A chronic anal fissure is a painful problem involving a tear or ulcer in the epithelium of the anus which exists longer than six weeks. Chronic anal fissure is conservatively treated, aimed at relaxation of the internal anal sphincter and normalization of the defecation pattern.
At this moment patients are treated with local ointments like isorbide nitrate or diltiazem. Furthermore, a fibre enriched diet, extra fluids, laxatives are advocated. In 90% of patients complaints will resolve after 3 months with this regime. However in 10% of patients, anal fissure does not heal, becomes inflammated and fibrotic. In those cases, local botulinum toxin injections and lateral internal sphincterotomy (LIS) and/or fissurectomie are the next step. However, lateral internal sphincterotomy has a potential hazard of incontinence (5% to 31%). Nonetheless, lateral internal sphincterotomy is currently the standard of care for surgical treatment of fissures.
Botulinum toxin is used as an effective treatment modality for anal fissure. It is considered as a minimal invasive procedure with minor adverse effects and good success rate. However, side effects include flatus and fecal incontinence, sometimes permanent.
A proportion of patients with chronic anal fissure have a history of constipation and obstructed defecation. Consequently, these patients have complaints of excessive straining, incomplete evacuation, and hard stools together with infrequent stooling.
One of the causes could be pelvic floor dysfunction as a contributing factor. A non-relaxing pelvic floor and/or pelvic floor dyssynergia result in an increase in the anorectal angle, prohibiting the normal passage of stool.
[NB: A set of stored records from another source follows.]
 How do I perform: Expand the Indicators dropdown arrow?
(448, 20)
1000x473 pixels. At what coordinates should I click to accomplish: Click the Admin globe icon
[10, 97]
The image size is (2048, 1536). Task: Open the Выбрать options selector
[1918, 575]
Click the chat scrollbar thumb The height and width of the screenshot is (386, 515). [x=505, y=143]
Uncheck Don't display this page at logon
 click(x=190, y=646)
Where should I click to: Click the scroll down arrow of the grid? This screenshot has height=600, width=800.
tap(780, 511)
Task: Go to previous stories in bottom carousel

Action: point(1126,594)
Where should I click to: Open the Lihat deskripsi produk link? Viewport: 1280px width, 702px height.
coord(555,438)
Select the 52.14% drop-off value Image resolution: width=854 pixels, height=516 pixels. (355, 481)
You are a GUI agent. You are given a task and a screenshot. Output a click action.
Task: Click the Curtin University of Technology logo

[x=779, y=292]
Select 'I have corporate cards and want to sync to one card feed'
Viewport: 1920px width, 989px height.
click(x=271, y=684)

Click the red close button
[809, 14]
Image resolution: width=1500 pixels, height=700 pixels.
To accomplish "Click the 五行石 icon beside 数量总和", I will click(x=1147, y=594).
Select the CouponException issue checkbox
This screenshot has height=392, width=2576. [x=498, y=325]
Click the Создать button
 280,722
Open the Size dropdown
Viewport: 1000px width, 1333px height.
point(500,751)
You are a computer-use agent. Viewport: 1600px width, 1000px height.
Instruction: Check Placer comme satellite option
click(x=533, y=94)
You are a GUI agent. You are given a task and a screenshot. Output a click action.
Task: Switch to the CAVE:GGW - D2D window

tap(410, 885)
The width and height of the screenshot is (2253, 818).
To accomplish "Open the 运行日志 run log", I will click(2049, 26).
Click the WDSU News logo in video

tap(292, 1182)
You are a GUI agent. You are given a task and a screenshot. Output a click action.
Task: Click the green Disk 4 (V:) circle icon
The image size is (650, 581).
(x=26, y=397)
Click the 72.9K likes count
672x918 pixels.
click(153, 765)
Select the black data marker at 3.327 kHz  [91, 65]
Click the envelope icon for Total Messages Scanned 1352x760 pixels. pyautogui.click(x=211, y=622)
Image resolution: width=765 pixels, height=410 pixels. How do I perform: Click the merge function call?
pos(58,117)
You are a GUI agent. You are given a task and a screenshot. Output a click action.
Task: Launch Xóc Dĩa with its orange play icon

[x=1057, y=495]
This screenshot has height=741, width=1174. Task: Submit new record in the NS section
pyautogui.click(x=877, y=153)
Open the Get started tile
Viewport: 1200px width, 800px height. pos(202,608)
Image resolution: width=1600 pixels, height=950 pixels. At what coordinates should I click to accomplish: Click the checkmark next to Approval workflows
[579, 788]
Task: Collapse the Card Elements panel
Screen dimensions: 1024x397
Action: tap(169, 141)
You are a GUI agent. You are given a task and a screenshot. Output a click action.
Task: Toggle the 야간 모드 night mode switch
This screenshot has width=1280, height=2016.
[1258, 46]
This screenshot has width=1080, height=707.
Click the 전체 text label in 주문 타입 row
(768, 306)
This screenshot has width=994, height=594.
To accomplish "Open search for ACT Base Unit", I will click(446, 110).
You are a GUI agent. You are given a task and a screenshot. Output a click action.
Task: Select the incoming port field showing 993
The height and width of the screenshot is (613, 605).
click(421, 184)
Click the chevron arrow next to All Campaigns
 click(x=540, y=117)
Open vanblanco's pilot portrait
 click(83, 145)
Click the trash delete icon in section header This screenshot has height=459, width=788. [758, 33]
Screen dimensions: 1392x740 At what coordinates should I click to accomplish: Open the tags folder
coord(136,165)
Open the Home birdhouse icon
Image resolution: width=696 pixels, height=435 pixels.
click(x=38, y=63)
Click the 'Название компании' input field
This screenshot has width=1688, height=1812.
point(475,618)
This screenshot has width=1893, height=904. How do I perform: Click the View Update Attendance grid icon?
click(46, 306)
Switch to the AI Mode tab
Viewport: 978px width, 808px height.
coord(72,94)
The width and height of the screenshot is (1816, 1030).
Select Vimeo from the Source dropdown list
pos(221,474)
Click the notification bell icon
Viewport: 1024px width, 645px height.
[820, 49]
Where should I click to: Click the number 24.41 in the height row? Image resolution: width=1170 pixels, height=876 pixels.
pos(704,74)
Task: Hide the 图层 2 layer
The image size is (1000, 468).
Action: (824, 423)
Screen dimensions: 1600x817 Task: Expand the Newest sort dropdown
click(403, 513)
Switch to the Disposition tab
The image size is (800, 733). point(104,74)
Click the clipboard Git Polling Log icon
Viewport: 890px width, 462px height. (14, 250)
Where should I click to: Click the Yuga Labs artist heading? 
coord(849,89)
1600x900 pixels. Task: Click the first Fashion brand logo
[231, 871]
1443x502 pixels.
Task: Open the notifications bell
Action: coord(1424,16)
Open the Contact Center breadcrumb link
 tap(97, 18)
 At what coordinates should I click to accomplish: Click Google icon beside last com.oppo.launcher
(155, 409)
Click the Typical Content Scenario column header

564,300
Dyssynergia is characterized by a failure of the abdominal-, rectal-, pelvic floor- and anal sphincter muscles to effectively coordinate and complete the process of defecation.
Dyssynergia is diagnosed by a validated measurement instrument, rectal balloontest and rectal examination of the pelvic floor muscles.
Dyssynergia can be effectively treated by pelvic floor physiotherapy including biofeedback therapy and/or electrostimulation. Effects of treatment of pelvic floor dysfunction on healing of a chronic anal fissure is currently unknown in literature.
We hypothesize that treatment with pelvic physiotherapy in patients with a chronic anal fissure and concomitant pelvic floor dysfunction will result in an improvement of quality of life.
We also aim to provide a management protocol for Pelvic floor physiotherapy in the treatment of chronic anal fissure.
Finally, short- and long term outcome of treatment of a chronic anal fissure using this regime will be described.